Frank Pieke, University Lecturer in the Modern Politics and Society of China and Fellow of St Cross College
| Introduction | People | Projects | Statistics |
Frank Pieke (Amsterdam 1957) is University Lecturer in the Modern
Politics and Society of China at the University of Oxford and Fellow of
St Cross College. He is the Director of the University’s Institute for
Chinese Studies and China Centre. In 2006, he was awarded a £5 million
grant from HEFCE, ESRC and AHRC for the new British Inter-university
China Centre, of which he is the director. In 2002, he was
co-grantholder of the £3.5 million ESRC Centre on Migration, Policy and
Society (COMPAS), where between 2003 and 2006 he was adjunct director
and head of the research programme on sending contexts of migration.

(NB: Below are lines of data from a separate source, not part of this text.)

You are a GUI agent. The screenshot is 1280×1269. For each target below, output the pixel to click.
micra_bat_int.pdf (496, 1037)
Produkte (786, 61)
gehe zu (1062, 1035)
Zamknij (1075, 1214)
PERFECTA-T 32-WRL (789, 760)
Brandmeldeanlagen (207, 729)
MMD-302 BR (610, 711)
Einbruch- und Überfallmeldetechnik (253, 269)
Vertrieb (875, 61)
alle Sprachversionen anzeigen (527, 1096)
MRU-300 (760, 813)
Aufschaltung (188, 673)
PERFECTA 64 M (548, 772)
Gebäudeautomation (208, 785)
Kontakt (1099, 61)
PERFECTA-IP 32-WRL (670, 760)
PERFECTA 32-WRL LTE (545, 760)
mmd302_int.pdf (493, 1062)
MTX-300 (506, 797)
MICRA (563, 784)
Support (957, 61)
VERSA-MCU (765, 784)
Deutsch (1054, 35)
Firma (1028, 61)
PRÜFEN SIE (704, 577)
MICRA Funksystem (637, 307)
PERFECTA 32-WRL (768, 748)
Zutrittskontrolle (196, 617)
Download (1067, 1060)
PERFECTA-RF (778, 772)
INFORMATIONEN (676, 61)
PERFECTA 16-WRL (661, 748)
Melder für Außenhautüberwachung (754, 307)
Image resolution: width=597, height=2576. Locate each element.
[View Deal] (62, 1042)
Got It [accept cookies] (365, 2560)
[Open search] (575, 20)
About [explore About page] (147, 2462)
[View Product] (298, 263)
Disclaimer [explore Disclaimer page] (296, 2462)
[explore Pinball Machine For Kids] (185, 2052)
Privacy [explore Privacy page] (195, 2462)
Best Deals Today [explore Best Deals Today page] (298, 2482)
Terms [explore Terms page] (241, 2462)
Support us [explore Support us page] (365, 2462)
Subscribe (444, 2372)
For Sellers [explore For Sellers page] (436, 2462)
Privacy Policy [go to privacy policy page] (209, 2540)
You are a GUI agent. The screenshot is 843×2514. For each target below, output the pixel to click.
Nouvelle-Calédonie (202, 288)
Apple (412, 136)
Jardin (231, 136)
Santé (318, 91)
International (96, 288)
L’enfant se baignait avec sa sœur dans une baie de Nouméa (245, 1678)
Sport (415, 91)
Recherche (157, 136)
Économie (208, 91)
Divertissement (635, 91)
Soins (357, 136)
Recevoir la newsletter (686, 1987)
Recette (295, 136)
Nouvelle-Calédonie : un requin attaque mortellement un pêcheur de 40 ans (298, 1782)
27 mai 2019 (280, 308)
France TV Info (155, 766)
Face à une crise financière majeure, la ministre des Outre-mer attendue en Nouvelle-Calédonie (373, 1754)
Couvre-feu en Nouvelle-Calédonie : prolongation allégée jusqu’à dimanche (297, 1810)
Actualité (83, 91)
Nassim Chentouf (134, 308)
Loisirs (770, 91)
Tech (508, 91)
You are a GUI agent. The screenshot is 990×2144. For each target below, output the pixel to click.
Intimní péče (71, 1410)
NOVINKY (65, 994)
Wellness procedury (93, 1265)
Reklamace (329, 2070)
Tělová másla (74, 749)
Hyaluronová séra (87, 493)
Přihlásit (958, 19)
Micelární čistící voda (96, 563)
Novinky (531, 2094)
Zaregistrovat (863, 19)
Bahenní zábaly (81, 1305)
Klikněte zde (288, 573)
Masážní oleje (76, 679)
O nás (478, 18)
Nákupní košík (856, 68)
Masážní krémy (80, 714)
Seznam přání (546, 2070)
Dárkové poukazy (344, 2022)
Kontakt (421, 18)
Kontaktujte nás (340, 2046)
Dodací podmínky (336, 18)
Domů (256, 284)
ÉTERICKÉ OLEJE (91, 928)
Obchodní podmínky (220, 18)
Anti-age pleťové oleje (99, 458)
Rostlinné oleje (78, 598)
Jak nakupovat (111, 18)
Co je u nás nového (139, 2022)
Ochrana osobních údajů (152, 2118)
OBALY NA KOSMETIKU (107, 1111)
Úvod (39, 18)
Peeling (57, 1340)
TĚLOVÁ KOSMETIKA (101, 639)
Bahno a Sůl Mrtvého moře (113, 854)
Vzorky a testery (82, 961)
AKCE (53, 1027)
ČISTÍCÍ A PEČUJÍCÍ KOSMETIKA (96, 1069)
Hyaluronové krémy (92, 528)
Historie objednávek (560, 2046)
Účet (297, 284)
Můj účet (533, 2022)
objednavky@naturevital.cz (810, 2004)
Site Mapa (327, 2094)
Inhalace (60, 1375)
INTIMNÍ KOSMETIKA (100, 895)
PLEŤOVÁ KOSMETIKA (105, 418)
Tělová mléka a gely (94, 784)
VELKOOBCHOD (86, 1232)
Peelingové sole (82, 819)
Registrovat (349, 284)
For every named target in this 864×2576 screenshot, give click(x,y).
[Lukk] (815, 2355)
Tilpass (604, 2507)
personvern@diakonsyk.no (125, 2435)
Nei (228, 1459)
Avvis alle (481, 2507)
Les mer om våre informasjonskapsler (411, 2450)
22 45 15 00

Before moving to Oxford in 1995, Pieke was University Lecturer at the Sinological Institute of the University of Leiden. He took his first degrees in cultural anthropology at the University of Amsterdam (B.A. 1979 and M.A. 1982), then spent a year in Beijing studying Chinese language and history (1983), before taking his Ph.D. in cultural anthropology at the University of California, Berkeley (1992). His current research interests are the administrative and political reform in China and migration to, from and within China. His general anthropological interests revolve around the issues of social action, agency and personhood.
Current Projects:
- A monograph on cadre training and party schools in China. The book has the provisional title Market Leninism: Cadre Training, Party Schools and the Chinese Communist Party.
- The nature and implication of illegal immigration to the UK. Pieke's research shows how Chinese migrant strategies do much more than simply evade the government’s immigration policies.